Wagner's alliance with television has come a long way since 1992 when he persuaded HTS to carry the National Cheerleading Championships from the Fifth Regiment Armory in Baltimore. After three years of sponsoring the event, Wagner was encouraged enough to start promoting boxing shows at the catering hall owned by his father, Mike, who served as a state senator for 13 years.
"I convinced my dad to give boxing a shot in the winter of 1994," Scott recalled. "He spent a lot of money on my education and backing some crazy business schemes, but decided boxing was worth a try. We were busy on weekends with parties and weddings, and this was a way for our place to generate revenue during the week.
"Back then, the only thing I knew about boxing was that the guys who showed up ate a lot of food, drank a lot of beer and had a good time. I was putting all my time and energy, along with my matchmaker, Josh Hall, arranging these shows. My biggest asset was perseverance."

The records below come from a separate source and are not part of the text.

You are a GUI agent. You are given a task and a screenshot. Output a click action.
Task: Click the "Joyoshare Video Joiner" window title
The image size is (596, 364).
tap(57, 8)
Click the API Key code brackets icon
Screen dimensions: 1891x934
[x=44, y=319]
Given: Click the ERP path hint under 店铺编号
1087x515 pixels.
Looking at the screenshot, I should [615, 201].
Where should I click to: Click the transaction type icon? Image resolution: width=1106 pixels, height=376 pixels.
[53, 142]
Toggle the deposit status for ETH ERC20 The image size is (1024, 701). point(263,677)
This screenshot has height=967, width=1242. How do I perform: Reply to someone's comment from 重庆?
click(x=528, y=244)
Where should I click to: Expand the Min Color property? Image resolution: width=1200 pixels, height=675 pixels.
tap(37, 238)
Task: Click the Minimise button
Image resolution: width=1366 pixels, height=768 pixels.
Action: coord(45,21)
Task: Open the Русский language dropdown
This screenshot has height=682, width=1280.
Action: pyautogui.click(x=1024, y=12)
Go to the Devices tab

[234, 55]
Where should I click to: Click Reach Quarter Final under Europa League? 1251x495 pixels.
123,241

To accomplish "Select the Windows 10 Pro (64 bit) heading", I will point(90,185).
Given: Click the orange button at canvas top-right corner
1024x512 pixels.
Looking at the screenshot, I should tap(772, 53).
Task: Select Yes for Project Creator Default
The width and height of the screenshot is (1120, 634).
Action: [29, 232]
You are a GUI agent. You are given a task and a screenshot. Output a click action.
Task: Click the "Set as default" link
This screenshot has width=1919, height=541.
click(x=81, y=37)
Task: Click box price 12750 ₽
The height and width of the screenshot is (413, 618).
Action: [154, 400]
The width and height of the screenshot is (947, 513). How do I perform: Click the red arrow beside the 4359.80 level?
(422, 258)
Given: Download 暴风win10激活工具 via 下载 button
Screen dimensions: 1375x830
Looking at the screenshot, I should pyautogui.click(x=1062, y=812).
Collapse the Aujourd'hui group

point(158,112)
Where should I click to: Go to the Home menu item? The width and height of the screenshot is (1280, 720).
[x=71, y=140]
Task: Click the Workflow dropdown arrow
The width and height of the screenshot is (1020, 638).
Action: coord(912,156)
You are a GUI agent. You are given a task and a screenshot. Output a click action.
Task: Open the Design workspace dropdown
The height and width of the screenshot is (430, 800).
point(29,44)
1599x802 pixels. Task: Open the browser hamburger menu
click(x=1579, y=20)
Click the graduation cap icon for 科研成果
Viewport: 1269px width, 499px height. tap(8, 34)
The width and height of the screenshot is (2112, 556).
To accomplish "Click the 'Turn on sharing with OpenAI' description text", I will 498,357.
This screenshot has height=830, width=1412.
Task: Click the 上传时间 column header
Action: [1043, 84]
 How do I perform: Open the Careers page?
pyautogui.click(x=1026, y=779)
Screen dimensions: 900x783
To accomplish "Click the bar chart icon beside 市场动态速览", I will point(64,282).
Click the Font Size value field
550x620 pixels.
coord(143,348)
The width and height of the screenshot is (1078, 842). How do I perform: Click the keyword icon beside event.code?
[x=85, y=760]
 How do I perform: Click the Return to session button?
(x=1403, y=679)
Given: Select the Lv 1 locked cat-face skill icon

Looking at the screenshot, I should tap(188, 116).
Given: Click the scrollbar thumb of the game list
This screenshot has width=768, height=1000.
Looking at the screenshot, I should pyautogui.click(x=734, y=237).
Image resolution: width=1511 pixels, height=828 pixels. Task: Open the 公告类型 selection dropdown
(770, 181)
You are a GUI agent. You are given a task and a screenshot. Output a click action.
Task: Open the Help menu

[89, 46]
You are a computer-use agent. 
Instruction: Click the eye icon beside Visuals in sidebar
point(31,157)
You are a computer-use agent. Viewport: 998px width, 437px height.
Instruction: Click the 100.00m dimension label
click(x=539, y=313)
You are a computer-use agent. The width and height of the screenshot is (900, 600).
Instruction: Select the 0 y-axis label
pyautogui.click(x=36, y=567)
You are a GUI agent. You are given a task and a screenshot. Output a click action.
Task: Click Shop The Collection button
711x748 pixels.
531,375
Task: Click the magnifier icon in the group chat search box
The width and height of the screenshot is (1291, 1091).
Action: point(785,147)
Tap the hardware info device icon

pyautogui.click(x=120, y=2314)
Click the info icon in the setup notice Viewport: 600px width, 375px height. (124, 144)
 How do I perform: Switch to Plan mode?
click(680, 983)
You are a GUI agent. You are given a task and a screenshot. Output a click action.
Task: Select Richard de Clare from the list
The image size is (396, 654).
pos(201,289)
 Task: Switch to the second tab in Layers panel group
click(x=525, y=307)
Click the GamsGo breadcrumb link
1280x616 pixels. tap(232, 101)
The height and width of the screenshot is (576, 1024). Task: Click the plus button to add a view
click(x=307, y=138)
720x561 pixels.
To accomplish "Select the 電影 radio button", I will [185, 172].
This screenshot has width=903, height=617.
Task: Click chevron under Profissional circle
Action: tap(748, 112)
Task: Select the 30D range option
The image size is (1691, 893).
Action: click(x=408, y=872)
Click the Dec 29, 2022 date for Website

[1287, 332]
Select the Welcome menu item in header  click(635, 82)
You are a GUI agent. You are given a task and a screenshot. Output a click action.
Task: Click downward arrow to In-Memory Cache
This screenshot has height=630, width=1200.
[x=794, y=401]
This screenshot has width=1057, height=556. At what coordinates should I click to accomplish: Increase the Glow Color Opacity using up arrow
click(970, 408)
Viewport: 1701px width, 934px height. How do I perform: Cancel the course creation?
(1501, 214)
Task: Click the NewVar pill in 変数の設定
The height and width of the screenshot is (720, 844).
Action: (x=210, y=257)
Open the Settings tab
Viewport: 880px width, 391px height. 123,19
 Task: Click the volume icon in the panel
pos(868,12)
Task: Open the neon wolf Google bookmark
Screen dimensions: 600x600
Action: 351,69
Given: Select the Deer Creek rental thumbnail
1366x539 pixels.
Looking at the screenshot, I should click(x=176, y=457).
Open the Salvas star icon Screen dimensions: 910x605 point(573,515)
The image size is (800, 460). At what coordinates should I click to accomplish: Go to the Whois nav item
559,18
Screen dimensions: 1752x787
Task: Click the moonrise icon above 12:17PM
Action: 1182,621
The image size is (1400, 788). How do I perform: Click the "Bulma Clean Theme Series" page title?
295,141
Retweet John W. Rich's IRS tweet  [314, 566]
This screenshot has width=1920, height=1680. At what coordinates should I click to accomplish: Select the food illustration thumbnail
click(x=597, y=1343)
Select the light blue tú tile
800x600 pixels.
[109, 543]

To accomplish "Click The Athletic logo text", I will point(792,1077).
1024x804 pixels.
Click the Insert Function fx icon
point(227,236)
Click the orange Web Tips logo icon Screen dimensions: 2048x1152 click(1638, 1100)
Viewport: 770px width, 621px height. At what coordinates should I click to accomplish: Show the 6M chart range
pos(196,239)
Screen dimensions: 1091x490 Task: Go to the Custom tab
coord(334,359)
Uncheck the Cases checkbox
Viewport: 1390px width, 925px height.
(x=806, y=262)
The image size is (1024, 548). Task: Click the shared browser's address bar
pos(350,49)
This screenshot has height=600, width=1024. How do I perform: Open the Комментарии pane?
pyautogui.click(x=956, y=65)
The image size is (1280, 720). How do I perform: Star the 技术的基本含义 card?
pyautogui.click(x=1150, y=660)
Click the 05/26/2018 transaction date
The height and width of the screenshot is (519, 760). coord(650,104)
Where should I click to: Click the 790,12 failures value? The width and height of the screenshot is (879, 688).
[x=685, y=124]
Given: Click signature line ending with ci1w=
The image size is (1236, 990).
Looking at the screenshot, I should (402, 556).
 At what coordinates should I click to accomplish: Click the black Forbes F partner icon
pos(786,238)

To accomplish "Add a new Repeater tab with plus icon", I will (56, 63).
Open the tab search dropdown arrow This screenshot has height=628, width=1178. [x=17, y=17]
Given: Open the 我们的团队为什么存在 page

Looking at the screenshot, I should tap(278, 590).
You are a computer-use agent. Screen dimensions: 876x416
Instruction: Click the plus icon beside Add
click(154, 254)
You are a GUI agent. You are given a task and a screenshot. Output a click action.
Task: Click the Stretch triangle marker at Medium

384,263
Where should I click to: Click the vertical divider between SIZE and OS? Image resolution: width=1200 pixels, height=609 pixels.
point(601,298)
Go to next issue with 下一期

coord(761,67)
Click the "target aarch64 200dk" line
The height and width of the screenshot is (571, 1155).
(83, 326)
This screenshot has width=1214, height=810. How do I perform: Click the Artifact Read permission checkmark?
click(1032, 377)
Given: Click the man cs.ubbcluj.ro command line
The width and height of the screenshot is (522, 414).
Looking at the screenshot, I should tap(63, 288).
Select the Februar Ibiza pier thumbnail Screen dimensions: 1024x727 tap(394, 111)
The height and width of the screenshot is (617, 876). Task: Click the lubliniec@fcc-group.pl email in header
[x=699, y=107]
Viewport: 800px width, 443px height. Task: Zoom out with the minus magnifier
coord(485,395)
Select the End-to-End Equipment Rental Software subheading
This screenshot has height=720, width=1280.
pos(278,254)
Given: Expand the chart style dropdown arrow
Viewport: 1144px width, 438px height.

Before building a solid fan base of 1,200 to 1,500, a few of his early shows attracted as few as 700 paying customers, causing Mike Wagner to have second thoughts.
"He thought I was taking too much time from our other business," Scott said. "But he stuck with me. His credo has always been, 'If it was easy, everyone would be doing it.' "
Wagner admits he was even more of a novice as a TV producer. "Frankly, our first shows in 1996 weren't very professional except for the fighters," he said. "That's when I hired Childs, and he's made a world of difference directing and producing the show."
With additional money now pouring in from sponsors, Wagner may be tempted to book ranking fighters with greater name recognition. For now, however, he is committed to showcasing promising area boxers like unbeaten Landover lightweight Jermaine Fields, who battles Awel Abdulla, of Ghana, in the main event.
"I don't want a name boxer fighting some stiff just to stay in shape and keep his rating," Wagner said. "I prefer using two hungry guys who will fight their tails off trying to make a name for themselves. That's what makes club fights special and keeps the fans coming."